Figure 2. Androgen receptor status of the 305 and 364 cell-lines.

(A–B) Cells were grown in Medium A with 10 nM testosterone (T) or 10 μM casodex (CDX). (A) Protein was harvested and subjected to SDS-PAGE and Western blotting against the androgen receptor (AR) and α-tubulin. (B) RNA was harvested and PSA mRNA levels were determined by qRT-PCR, normalised to the LNCaP cells. (C) Top panel: Cells were starved in Medium B for 24 h, before treatment with 1 nM dihydrotestosterone (DHT) and/or 10 μM CDX in Medium B for another 24 h. Following treatment, RNA was harvested and PSA mRNA levels were determined by qRT-PCR, normalised to the vehicle-treated LNCaP cells. Bottom panel: Following transfection, cells were seeded in Medium B. The next day, cells were treated with 1 nM DHT and/or 10 μM CDX in Medium B for another 24 h. Following treatment, cells were assayed for luciferase activity, made relative to the vehicle condition within each cell-line. (D) Summary of the results obtained in (A–C). (A) Blots are representative of four separate experiments. (B–C) Data presented as mean + S.E., from three separate experiments per cell-line, each performed with triplicate wells per condition.
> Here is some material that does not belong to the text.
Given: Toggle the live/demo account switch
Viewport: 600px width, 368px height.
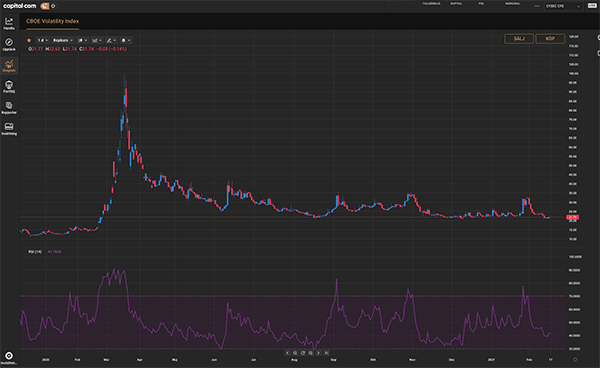Looking at the screenshot, I should [x=49, y=6].
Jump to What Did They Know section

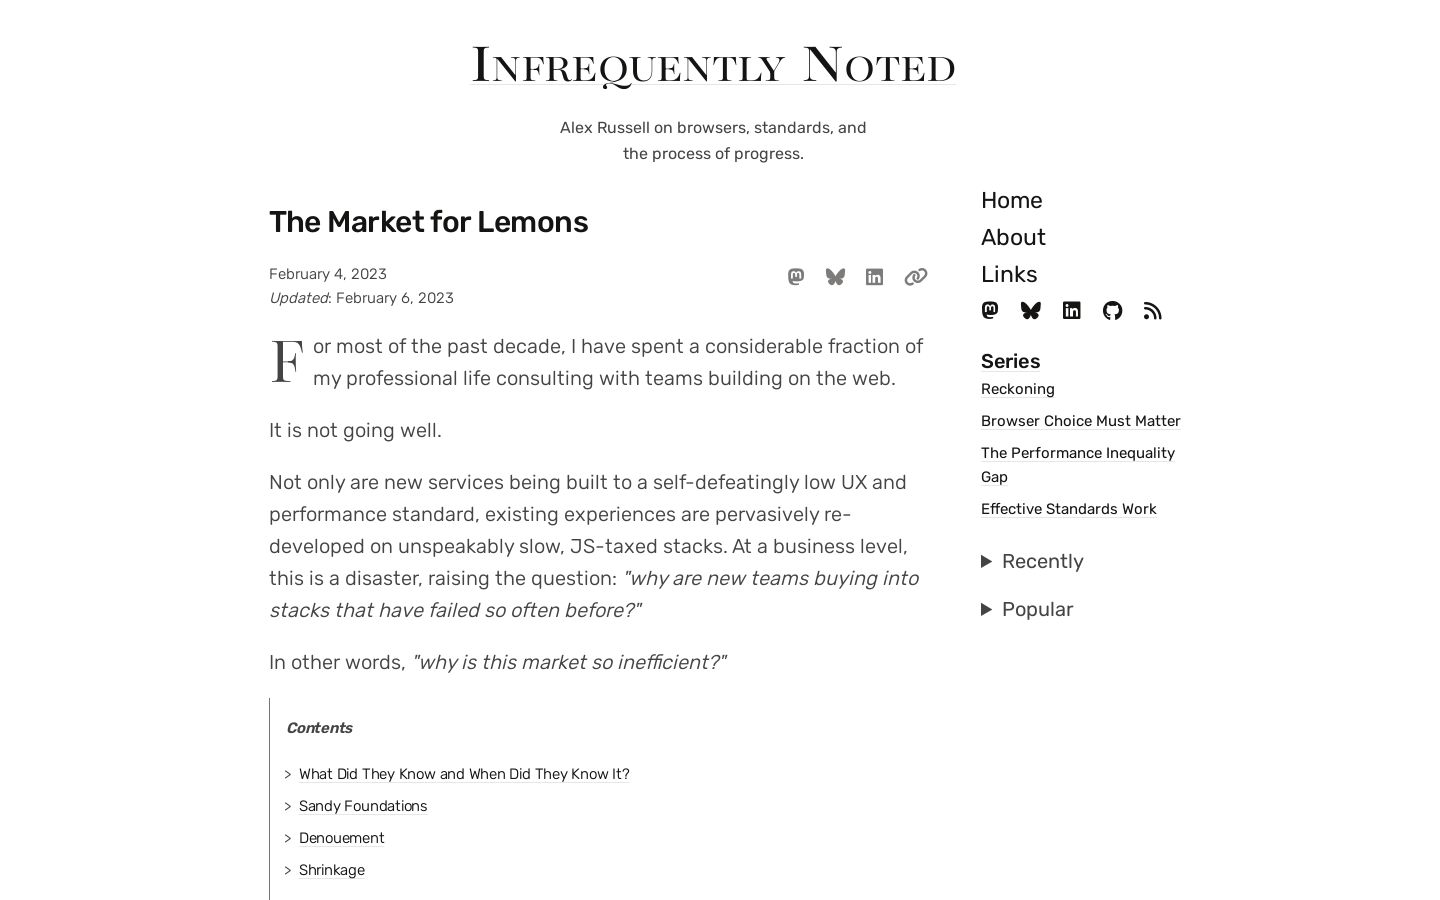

Figure 3. The effect of androgen receptor status on androgen-regulated cholesterol homeostasis.

(A) Schematic outlining the effects of the androgen receptor (AR) on key transcription factors in cholesterol homeostasis. Details in the text. (B–C) Cells were starved in Medium B for 24 h, before treatment with 1 nM dihydrotestosterone (DHT) and/or 10 μM CDX in Medium B for another 24 h. Following treatment, RNA was harvested and (B) LDLR and HMGCR, and (C) ABCG1 and ABCA1, mRNA levels were determined by qRT-PCR, normalised to the vehicle condition in each cell-line. (B–C) Data presented as mean ± S.E., from three separate experiments per cell-line, each performed with triplicate wells per condition.

Figure 4. The effect of androgen receptor status on basal cholesterol homeostasis.

Cells were grown in their basal media: Medium A (LNCaP), supplemented with 10 nM testosterone (305) or 10 μM casodex (364). RNA was harvested and (A) LDLR and HMGCR, and (B) ABCG1 and ABCA1, mRNA levels were determined by qRT-PCR, normalised to the LNCaP cells. (A–B) Data presented as mean + S.E., from three separate experiments per cell-line, each performed with triplicate wells per condition.

Figure 5. The effect of androgen receptor status on cholesterol levels and LDL uptake.

(A) Cells were grown in their basal media: Medium A (LNCaP), supplemented with 10 nM testosterone (305) or 10 μM casodex (364). Cholesterol levels were determined as described in the Materials and Methods. (B) Cells were treated in their basal media, after which LDL uptake was determined. (C) Cells were plated in their basal media, then starved overnight in Medium C. The next days, cells were treated for 6 h with or without 10 μM 25-hydroxycholesterol (25-HC) in Medium C, after which LDL uptake was determined. (A–C) Data presented as mean + S.E., from three separate experiments per cell-line, each performed with triplicate wells per condition.

Figure 6. The effect of androgen receptor status on the response to changing sterol status.

Cells were plated in their basal media: Medium A (LNCaP), supplemented with 10 nM testosterone (305) or 10 μM casodex (364). Cells were starved overnight in Medium C, and then treated for 6 h with 25-hydroxycholesterol (25-HC) in Medium C, at the concentrations indicated. Following treatment, RNA was harvested and LDLR, HMGCR, and ABCG1 levels were determined by qRT-PCR, normalised to the vehicle condition within each cell-line. Data presented as mean ± S.E., from three separate experiments per cell-line, each performed with triplicate wells per condition.